Come riporta Asia Times, la preziosa banca genetica dell’istituto è diventata una parte fondamentale degli sforzi globali per rendere il riso più resistente, sostenibile ed equo in un momento in cui l’impatto del cambiamento climatico supera di gran lunga gli effetti positivi della fecondazione a Co2. 

Nella costa cinese dello Shandong, a nord di Shanghai, gli scienziati rivendicano il successo di un ambizioso piano di coltivazione del riso su 20 milioni di ettari di terreni salso alcalini e, specialmente nel delta del Fiume Giallo, che a loro avviso potrebbe sfamare altri 80 milioni di persone.

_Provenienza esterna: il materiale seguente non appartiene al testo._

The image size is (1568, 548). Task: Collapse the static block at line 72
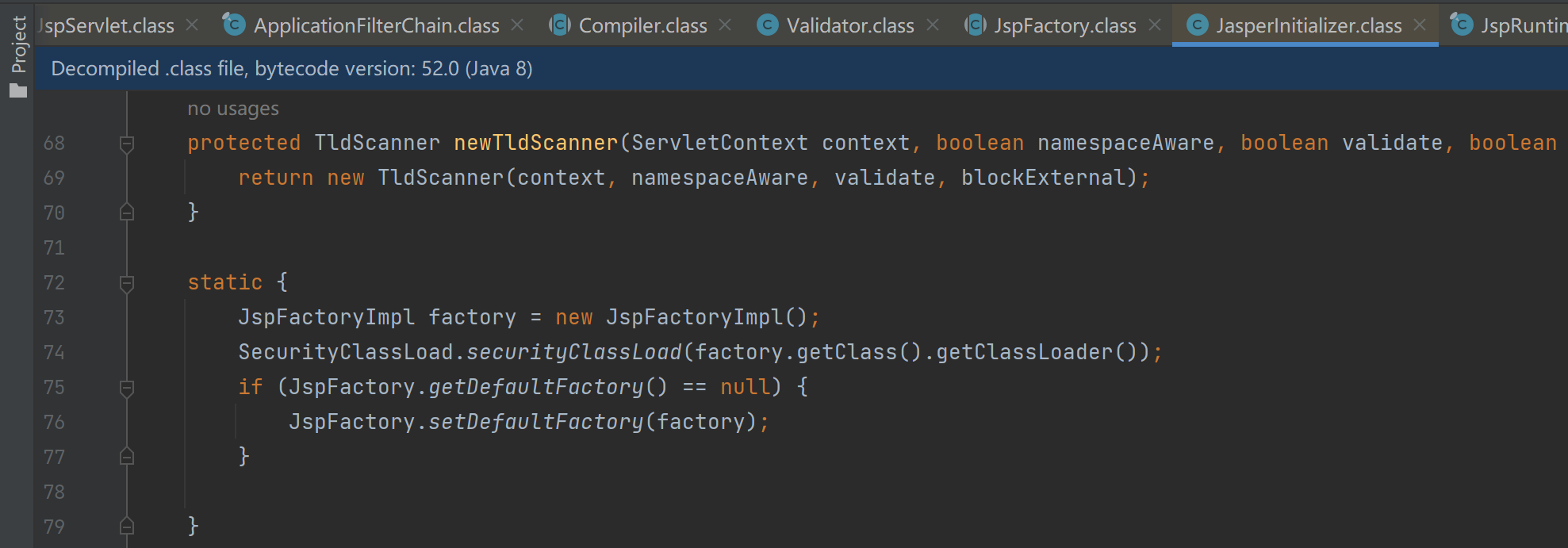126,283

Si tratta di circa l’80% della popolazione dello Shandong, o il 10% degli 840 milioni di cinesi che dipendono dal riso come loro base, una cifra che difficilmente crescerà oltre il 2030 quando la popolazione cinese dovrebbe raggiungere circa 1,45 miliardi di persone.

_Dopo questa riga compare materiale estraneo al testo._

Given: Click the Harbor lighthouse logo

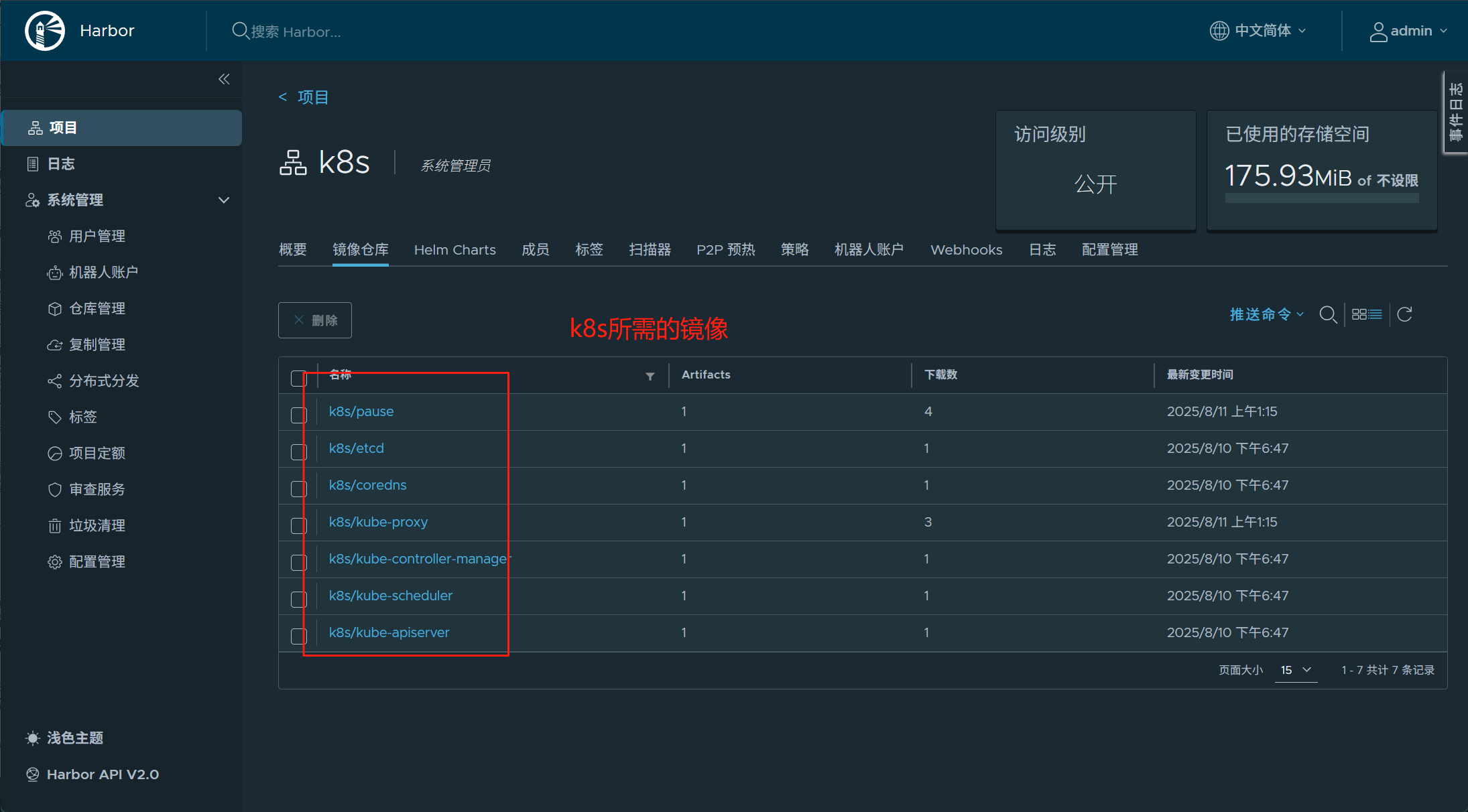Looking at the screenshot, I should (45, 31).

Gli scienziati cercano di coltivare il grano in acqua salmastra fin dagli anni Settanta, ma è solo ora che sono venute fuori varietà commercializzatili con una produzione da quattro e mezzo a nove tonnellate per ettaro. La Cina ha cercato l’autosufficienza in riso, frumento e mais dalla fine degli anni Sessanta, ma non riesce ancora a soddisfare la fame di riso che è passata da 125 milioni di tonnellate nel 1975 a 261 milioni di tonnellate nel 2016, in linea con un aumento della popolazione di 484 milioni di tonnellate.

L’anno scorso la Cina è stata il più grande importatore mondiale di riso con 5,1 milioni di tonnellate, davanti a Nigeria (3,3 milioni), Filippine (1,9 milioni), Iran e Indonesia (1,7 milioni). L’India, al confronto, è stata il maggiore esportatore di riso, seguita da Tailandia, Stati Uniti, Pakistan e Vietnam.

L’autosufficienza è un obiettivo chiave della maggior parte degli altri governi asiatici, ma con gradi di successo molto diversi, determinati non tanto dalle rese per ettaro quanto dall’approvvigionamento idrico e dalla coltivazione in pianura.

Entro il 2050, i 5,2 miliardi di abitanti dell’Asia, secondo le stime attuali, mangeranno circa il 90% della produzione mondiale annua di riso, che secondo la maggior parte delle stime attuali passerà dagli attuali 450 milioni di tonnellate a ben 525 milioni di tonnellate. Gli scienziati dell’Irri hanno utilizzato la loro banca genetica per realizzare riso adatto agli estremi climatici mondiali che già minacciano la produzione nelle principali regioni produttrici di riso, tra cui Cina, India e Indonesia, i tre maggiori produttori e consumatori.

La banca genetica Irri comprende anche specie di riso selvatico, che sono state utilizzate per sviluppare varietà che tollerano il calore e la siccità e resistono a parassiti e malattie. Alcune sono state modificate anche per resistere alla tossicità del ferro, un problema comune che colpisce soprattutto il riso di pianura in Africa.